* Instructions for the task:
Retype the records below exactly as they appear, but leave out any pictures.

Source data START

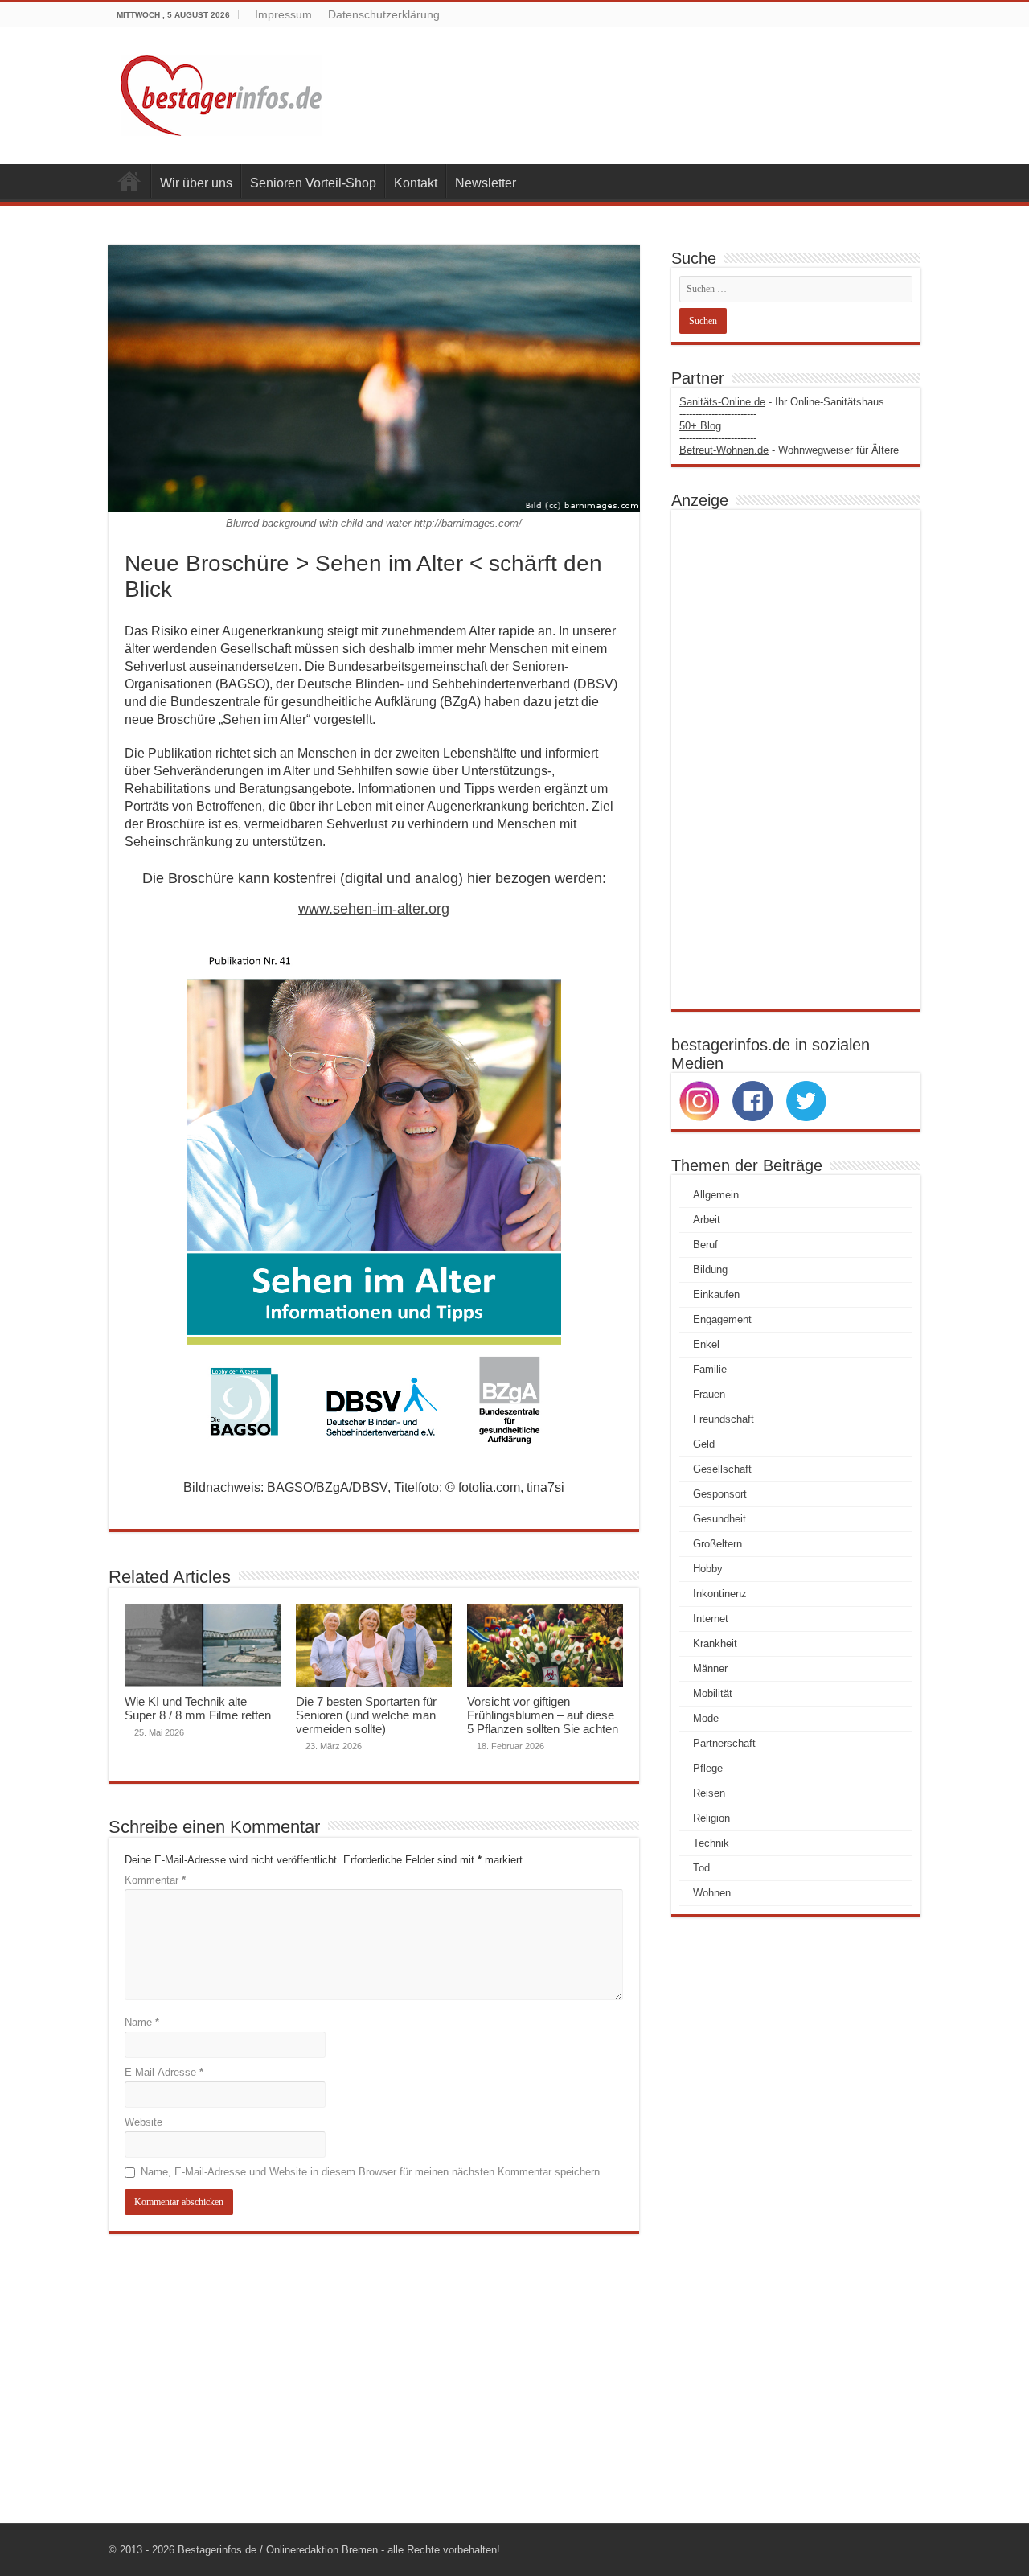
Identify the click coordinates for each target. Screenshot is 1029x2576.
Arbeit (706, 1220)
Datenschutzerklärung (384, 14)
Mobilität (712, 1693)
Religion (711, 1818)
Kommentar (155, 1880)
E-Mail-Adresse (164, 2072)
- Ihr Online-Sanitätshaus (781, 402)
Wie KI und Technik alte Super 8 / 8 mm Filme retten (198, 1708)
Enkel (706, 1344)
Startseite (129, 181)
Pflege (708, 1768)
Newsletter (485, 183)
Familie (710, 1369)
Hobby (708, 1569)
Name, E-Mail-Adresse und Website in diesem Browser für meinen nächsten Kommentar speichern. (372, 2172)
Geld (704, 1444)
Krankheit (715, 1643)
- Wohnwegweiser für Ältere (789, 450)
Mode (706, 1718)
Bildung (710, 1269)
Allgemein (716, 1195)
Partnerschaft (724, 1743)
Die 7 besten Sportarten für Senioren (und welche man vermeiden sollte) (366, 1715)
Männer (710, 1668)
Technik (711, 1843)
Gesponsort (720, 1494)
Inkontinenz (720, 1594)
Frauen (709, 1394)
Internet (710, 1619)
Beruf (705, 1245)
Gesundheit (719, 1519)
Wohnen (712, 1893)
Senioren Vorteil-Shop (313, 183)
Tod (701, 1868)
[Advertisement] (795, 759)
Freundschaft (723, 1419)
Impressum (283, 14)
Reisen (709, 1793)
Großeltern (717, 1544)
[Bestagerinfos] (221, 92)
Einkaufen (716, 1294)
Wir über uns (196, 183)
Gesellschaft (722, 1469)
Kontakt (415, 183)
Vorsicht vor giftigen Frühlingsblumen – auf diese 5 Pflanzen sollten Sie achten (542, 1715)
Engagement (722, 1319)
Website (143, 2122)
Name (142, 2022)
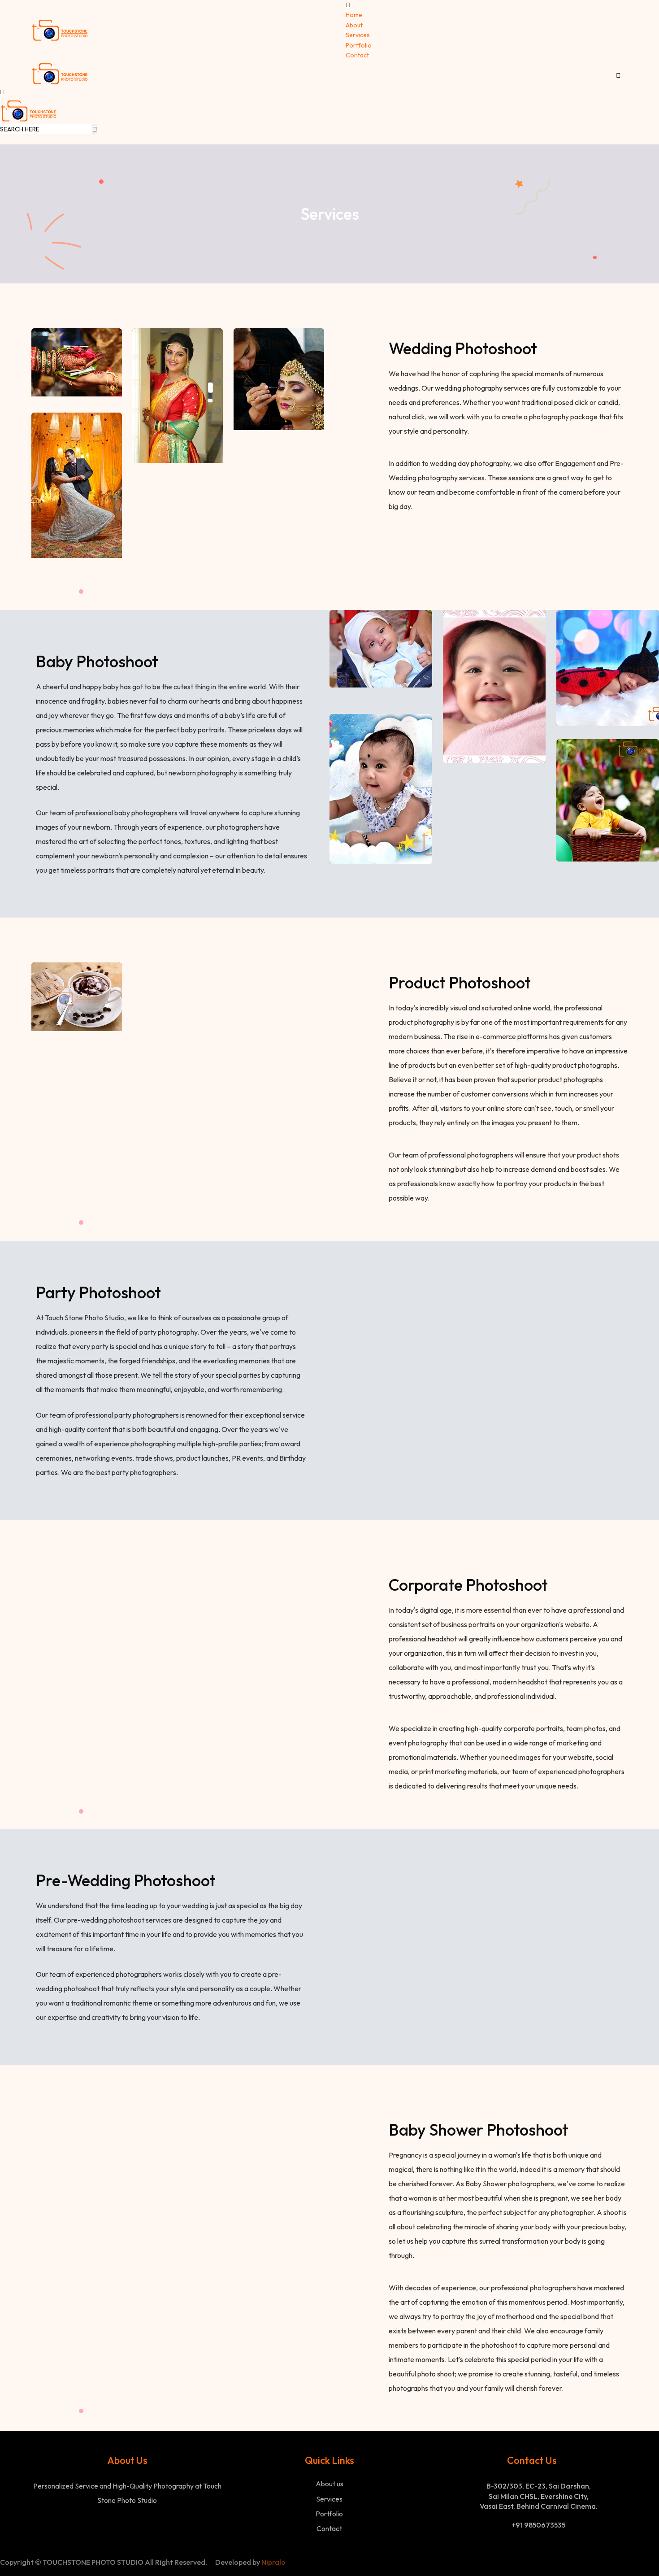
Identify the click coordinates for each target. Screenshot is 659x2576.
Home (354, 15)
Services (358, 35)
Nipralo (273, 2562)
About (354, 25)
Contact (357, 55)
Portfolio (359, 45)
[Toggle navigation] (622, 67)
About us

Source data END

* Your response:
Identify the click coordinates for each target. Screenshot is 1029x2576.
Arbeit (706, 1220)
Datenschutzerklärung (384, 14)
Mobilität (712, 1693)
Religion (711, 1818)
Kommentar (155, 1880)
E-Mail-Adresse (164, 2072)
- Ihr Online-Sanitätshaus (781, 402)
Wie KI und Technik alte Super 8 / 8 mm Filme retten (198, 1708)
Enkel (706, 1344)
Startseite (129, 181)
Pflege (708, 1768)
Newsletter (485, 183)
Familie (710, 1369)
Hobby (708, 1569)
Name, E-Mail-Adresse und Website in diesem Browser für meinen nächsten Kommentar speichern. (372, 2172)
Geld (704, 1444)
Krankheit (715, 1643)
- Wohnwegweiser für Ältere (789, 450)
Mode (706, 1718)
Bildung (710, 1269)
Allgemein (716, 1195)
Partnerschaft (724, 1743)
Die 7 besten Sportarten für Senioren (und welche man vermeiden sollte) (366, 1715)
Männer (710, 1668)
Technik (711, 1843)
Gesponsort (720, 1494)
Inkontinenz (720, 1594)
Frauen (709, 1394)
Internet (710, 1619)
Beruf (705, 1245)
Gesundheit (719, 1519)
Wohnen (712, 1893)
Senioren Vorteil-Shop (313, 183)
Tod (701, 1868)
[Advertisement] (795, 759)
Freundschaft (723, 1419)
Impressum (283, 14)
Reisen (709, 1793)
Großeltern (717, 1544)
[Bestagerinfos] (221, 92)
Einkaufen (716, 1294)
Wir über uns (196, 183)
Gesellschaft (722, 1469)
Kontakt (415, 183)
Vorsicht vor giftigen Frühlingsblumen – auf diese 5 Pflanzen sollten Sie achten (542, 1715)
Engagement (722, 1319)
Website (143, 2122)
Name (142, 2022)
Identify the click coordinates for each target. Screenshot is 659x2576.
Home (354, 15)
Services (358, 35)
Nipralo (273, 2562)
About (354, 25)
Contact (357, 55)
Portfolio (359, 45)
[Toggle navigation] (622, 67)
About us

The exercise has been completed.